Pull each line containing "height" out of the listing below.

DATA TO EXAMINE START

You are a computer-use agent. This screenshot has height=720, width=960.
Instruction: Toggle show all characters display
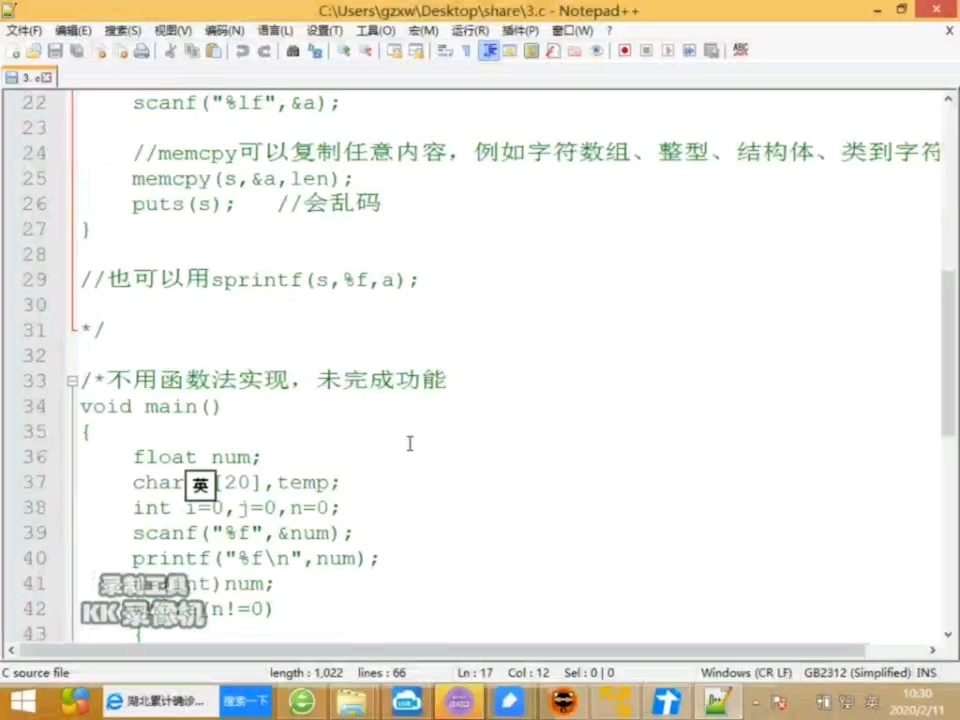tap(465, 51)
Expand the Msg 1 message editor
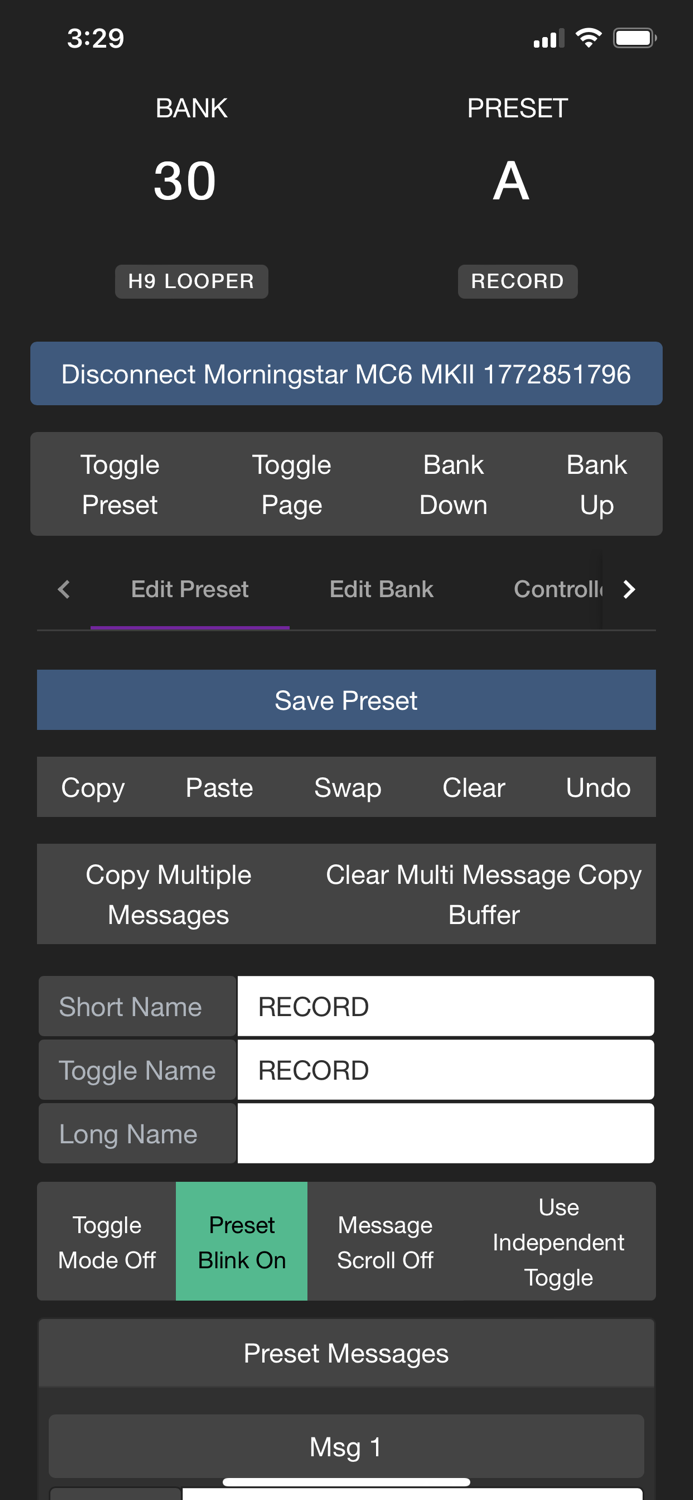The image size is (693, 1500). tap(346, 1446)
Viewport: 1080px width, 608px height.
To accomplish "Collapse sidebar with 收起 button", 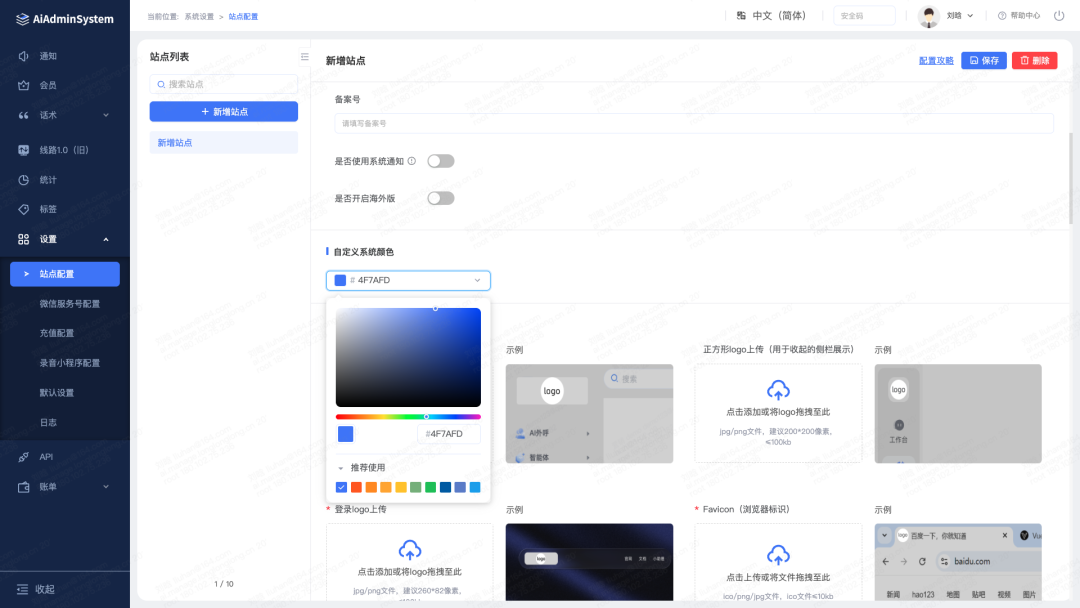I will pyautogui.click(x=36, y=589).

DATA TO EXAMINE END

REPLY TO THE EXERCISE:
You are a computer-use agent. This screenshot has height=720, width=960.
Viewport: 1080px width, 608px height.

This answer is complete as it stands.